Es gibt aber auch noch ein zweites, überdies sehr wichtiges Verfahren. Man fragt dabei nicht, welcher Druck in der betrachteten Höhe herrscht, sondern in welcher Höhe ein bestimmter Druck zu finden ist. In Abbildung 1.8 sind die Höhen angegeben, in denen der Druck gerade 700 mbar beträgt. In der Warmluft ist das in 1800 m Höhe der Fall, in der Kaltluft in 3700 m, in der Standard­atmosphäre in 3000 m. Man kann sich leicht überlegen, dass ein bestimmter Druckwert in einem Tief in einer geringeren Höhe zu finden ist als in einem Hoch.

Vergleicht man viele Punkte der Erde hinsichtlich der Höhenlage eines bestimmten Druckwertes, so bildet die Gesamtheit dieser Höhen eine gedachte Fläche gleichen Druckes oder Isobarenfläche. Sie wird nach dem Luftdruck benannt, der in ihr herrscht. So spricht man z. B. von der 700-mbar-Fläche oder der 300-mbar-Fläche. Isobarenflächen bilden regelrechte Topografien mit Bergen, wo Hochs, und Mulden, wo Tiefs liegen. Ihre nützlichste Eigenschaft ist, dass sie sehr bequem zur Flugnavigation benützt werden können. Erhält z. B. ein Flieger von der Flugsicherung den Auftrag, während seines Fluges immer auf der 500-mbar-Fläche zu bleiben, so besteht nie die Gefahr, dass er mit einem Flugzeug zusammenstößt, dessen Pilot beispielsweise die 400-mbar-Fläche zugewiesen bekommen hat.
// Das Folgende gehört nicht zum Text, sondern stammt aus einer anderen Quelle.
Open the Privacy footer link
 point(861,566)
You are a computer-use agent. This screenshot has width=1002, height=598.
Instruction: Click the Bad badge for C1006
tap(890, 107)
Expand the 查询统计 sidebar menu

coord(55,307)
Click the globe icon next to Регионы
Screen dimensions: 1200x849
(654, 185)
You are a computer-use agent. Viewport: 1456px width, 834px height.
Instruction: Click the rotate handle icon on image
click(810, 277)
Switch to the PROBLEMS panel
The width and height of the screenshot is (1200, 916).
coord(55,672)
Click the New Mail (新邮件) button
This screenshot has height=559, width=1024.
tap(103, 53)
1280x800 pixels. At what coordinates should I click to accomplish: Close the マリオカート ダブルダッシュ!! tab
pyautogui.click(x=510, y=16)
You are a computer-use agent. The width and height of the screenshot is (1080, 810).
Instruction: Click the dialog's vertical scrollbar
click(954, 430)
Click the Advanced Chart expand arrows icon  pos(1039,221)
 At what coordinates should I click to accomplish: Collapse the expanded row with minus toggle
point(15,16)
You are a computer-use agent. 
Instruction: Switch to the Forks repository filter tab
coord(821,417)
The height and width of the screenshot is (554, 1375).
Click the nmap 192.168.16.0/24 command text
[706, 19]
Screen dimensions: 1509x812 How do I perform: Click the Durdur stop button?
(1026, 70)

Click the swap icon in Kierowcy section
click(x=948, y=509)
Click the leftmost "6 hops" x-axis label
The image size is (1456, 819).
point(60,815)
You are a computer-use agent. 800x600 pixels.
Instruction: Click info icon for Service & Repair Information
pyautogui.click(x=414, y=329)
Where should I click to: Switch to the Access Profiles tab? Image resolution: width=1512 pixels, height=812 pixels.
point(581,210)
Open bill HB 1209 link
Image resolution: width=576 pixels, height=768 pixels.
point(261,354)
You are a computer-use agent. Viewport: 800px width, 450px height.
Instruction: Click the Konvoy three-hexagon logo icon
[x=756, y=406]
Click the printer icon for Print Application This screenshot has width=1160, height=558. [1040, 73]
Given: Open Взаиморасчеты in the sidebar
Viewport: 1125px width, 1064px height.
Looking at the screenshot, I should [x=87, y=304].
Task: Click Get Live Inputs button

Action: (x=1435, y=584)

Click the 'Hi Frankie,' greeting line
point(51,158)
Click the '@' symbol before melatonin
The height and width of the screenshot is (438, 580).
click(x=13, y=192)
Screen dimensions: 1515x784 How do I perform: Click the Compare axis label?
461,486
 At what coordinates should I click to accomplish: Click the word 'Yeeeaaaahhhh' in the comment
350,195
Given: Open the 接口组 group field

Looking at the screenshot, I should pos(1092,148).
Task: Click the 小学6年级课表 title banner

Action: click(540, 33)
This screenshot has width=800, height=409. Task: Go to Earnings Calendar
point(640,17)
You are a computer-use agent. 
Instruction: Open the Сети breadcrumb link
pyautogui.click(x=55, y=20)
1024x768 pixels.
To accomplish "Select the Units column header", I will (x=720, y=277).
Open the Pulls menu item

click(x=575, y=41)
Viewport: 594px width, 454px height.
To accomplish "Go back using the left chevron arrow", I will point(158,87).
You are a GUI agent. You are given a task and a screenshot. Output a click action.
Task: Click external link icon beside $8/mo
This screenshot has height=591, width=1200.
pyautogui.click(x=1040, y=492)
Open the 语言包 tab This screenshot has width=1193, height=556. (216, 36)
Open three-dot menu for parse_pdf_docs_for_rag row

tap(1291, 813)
Auf diese Weise lässt sich ein Flugetagensystem aufbauen, innerhalb dessen sich alle Flugzeuge alleine mithilfe eines Druck-Messgerätes gefahrlos bewegen können. Auch die Autopilotanlagen 35 halten – einmal eingestellt – das Flugzeug immer in der vorgegebenen Fläche gleichen Drucks.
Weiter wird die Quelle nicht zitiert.